1 lb red ripe tomato
1 lb fresh puff pastry
4 ounces blue cheese, thinly sliced
1 teaspoon fresh thyme leave
1 tablespoon olive oil
1 tablespoon extra virgin olive oil
Preheat the oven to its highest setting. Cut the tomatoes in half lengthways and place them cut-side up in a lightly oiled, shallow roasting tin. Sprinkle over 1 1/2 teaspoons of salt and some black pepper and roast for 15 minutes. Lower the oven temperature to 300F and roast them for a further 1 1/4-1 1/2 hours until they have shrivelled in size but are still slightly juicy in the centre. Remove and set aside. Increase the oven temperature to 400F Roll out the pastry on a lightly floured surface into a 12x15in rectangle. Lift it onto a lightly greased baking sheet, prick here and there with a fork and bake blind for 18-20 minutes until crisp and golden.
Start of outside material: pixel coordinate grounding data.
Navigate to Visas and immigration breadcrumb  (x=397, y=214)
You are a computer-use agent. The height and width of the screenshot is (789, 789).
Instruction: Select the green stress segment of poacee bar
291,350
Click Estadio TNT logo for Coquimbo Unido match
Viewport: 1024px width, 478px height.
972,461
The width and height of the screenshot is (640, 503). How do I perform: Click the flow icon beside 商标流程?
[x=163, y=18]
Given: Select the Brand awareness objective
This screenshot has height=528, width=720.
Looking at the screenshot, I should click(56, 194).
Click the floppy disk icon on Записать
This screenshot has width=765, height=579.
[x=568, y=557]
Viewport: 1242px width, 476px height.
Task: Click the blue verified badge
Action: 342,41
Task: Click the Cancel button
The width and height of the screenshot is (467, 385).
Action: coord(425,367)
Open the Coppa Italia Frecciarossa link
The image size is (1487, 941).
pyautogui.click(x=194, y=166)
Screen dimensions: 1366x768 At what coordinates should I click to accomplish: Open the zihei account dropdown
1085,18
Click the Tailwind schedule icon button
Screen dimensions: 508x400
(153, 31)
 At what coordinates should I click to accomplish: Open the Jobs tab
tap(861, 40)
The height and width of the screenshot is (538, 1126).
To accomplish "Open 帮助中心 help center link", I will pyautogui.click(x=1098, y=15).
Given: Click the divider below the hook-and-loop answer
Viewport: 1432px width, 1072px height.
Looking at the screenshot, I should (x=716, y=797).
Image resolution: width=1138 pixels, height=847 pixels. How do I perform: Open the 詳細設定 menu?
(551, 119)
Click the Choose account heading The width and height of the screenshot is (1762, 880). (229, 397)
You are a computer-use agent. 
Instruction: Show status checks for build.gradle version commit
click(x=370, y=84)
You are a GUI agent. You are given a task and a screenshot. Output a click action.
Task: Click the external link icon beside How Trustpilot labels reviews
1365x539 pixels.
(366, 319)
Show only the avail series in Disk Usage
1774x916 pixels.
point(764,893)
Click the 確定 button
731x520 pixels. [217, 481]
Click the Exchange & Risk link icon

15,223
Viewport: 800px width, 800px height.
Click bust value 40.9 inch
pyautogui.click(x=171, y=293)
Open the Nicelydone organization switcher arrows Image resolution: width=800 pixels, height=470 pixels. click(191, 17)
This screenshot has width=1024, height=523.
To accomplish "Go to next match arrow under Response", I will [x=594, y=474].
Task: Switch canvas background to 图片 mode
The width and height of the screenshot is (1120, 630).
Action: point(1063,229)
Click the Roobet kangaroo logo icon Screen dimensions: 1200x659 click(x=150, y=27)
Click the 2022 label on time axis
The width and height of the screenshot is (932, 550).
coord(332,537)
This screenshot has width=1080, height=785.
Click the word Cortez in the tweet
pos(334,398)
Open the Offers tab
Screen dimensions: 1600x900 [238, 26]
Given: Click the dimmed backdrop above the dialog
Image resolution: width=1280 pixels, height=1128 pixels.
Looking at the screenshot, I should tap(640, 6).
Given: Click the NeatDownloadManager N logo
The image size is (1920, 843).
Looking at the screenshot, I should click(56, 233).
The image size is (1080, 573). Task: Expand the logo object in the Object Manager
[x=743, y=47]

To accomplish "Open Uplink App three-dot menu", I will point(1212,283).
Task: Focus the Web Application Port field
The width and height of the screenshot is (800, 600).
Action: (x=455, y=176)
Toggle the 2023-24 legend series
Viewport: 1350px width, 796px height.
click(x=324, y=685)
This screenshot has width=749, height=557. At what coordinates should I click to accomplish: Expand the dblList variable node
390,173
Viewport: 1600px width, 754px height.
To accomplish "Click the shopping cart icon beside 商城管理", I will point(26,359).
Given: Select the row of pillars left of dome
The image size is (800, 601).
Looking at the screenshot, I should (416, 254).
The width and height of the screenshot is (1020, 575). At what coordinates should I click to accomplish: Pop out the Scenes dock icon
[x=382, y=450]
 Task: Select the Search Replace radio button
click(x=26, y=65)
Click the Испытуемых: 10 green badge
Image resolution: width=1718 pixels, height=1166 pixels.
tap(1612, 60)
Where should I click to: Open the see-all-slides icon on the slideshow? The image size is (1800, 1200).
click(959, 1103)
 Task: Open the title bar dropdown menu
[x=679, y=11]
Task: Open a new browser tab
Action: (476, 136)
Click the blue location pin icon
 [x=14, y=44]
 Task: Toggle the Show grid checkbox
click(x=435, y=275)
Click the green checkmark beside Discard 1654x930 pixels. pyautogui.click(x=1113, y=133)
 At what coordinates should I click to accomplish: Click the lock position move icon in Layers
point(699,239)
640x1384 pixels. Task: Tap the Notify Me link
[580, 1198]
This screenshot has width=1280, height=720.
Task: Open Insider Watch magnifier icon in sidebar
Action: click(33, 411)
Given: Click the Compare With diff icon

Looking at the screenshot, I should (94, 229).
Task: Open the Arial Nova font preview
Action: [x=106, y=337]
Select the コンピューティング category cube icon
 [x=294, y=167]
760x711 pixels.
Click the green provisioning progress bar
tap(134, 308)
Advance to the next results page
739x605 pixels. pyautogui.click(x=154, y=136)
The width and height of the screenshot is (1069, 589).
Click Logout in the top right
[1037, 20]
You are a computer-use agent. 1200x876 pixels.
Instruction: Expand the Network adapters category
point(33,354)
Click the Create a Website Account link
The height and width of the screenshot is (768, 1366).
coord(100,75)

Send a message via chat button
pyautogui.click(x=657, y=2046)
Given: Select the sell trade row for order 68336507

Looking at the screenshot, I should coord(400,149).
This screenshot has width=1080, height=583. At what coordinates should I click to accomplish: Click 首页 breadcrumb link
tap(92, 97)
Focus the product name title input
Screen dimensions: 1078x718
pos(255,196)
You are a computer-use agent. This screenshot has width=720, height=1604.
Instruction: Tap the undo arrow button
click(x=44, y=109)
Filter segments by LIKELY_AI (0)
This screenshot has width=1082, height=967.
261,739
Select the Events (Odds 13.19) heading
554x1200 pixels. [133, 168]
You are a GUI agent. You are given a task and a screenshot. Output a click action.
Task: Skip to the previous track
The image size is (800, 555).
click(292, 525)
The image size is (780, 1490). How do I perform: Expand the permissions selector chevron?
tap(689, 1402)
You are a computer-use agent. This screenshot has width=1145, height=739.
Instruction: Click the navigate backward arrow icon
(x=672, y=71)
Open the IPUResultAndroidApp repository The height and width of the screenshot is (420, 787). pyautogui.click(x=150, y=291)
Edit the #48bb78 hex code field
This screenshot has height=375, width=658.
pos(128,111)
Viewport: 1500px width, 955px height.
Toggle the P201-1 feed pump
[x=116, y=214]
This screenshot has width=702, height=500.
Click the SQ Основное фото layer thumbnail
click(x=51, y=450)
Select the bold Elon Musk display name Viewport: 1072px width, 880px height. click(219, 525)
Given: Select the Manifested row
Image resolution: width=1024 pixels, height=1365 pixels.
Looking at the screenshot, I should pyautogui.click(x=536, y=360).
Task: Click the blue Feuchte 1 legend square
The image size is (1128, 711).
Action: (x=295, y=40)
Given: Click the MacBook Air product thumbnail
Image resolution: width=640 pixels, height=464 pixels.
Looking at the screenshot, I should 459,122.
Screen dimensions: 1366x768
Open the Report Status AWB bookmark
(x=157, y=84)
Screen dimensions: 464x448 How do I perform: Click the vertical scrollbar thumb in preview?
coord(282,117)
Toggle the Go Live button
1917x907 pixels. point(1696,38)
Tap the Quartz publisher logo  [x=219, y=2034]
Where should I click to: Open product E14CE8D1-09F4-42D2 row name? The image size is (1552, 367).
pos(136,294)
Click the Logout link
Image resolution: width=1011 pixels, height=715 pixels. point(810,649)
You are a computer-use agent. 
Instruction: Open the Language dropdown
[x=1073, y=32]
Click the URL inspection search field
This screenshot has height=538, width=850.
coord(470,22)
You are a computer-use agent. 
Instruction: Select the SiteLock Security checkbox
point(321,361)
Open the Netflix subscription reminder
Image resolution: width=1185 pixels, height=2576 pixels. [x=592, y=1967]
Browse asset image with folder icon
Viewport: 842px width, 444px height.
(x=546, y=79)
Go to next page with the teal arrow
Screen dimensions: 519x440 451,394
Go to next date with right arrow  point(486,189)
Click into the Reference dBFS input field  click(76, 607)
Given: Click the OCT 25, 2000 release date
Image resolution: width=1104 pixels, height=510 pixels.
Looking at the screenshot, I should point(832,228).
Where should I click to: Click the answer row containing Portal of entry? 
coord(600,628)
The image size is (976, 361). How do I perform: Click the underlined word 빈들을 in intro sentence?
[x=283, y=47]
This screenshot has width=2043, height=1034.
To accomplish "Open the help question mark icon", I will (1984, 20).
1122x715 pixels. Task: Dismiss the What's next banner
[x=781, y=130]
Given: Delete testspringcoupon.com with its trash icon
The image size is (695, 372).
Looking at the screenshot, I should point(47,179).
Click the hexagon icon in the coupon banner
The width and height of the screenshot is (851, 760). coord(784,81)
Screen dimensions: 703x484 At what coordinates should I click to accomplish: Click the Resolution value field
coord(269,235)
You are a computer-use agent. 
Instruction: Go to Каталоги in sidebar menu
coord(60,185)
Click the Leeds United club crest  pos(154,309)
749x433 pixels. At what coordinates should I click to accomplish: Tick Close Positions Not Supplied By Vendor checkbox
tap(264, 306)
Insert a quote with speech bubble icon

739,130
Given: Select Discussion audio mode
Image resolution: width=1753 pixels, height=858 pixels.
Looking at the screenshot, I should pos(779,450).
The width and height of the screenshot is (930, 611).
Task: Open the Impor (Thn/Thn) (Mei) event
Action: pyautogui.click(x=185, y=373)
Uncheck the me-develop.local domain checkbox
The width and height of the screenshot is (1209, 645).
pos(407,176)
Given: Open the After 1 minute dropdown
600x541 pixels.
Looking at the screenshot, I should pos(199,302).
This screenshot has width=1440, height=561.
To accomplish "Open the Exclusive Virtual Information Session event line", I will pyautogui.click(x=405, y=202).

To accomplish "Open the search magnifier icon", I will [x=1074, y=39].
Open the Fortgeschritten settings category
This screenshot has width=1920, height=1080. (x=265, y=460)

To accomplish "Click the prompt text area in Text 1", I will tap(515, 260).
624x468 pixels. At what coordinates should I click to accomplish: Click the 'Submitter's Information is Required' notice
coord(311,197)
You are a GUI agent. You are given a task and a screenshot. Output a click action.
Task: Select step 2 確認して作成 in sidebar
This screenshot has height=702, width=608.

Remove from the oven, carefully turn it over and bake for a further five minutes. Arrange the tomatoes haphazardly over the tart base, leaving a narrow border free around the edge. Crumble over the slices of blue cheese, sprinkle over the thyme leaves and drizzle over the olive oil. Return the tart to the oven for 5-6 minutes until the cheese has melted. Remove the tart from the oven and scatter the arugula over the top. Cut it into 8 pieces, sprinkle with a little extra virgin olive oil and serve.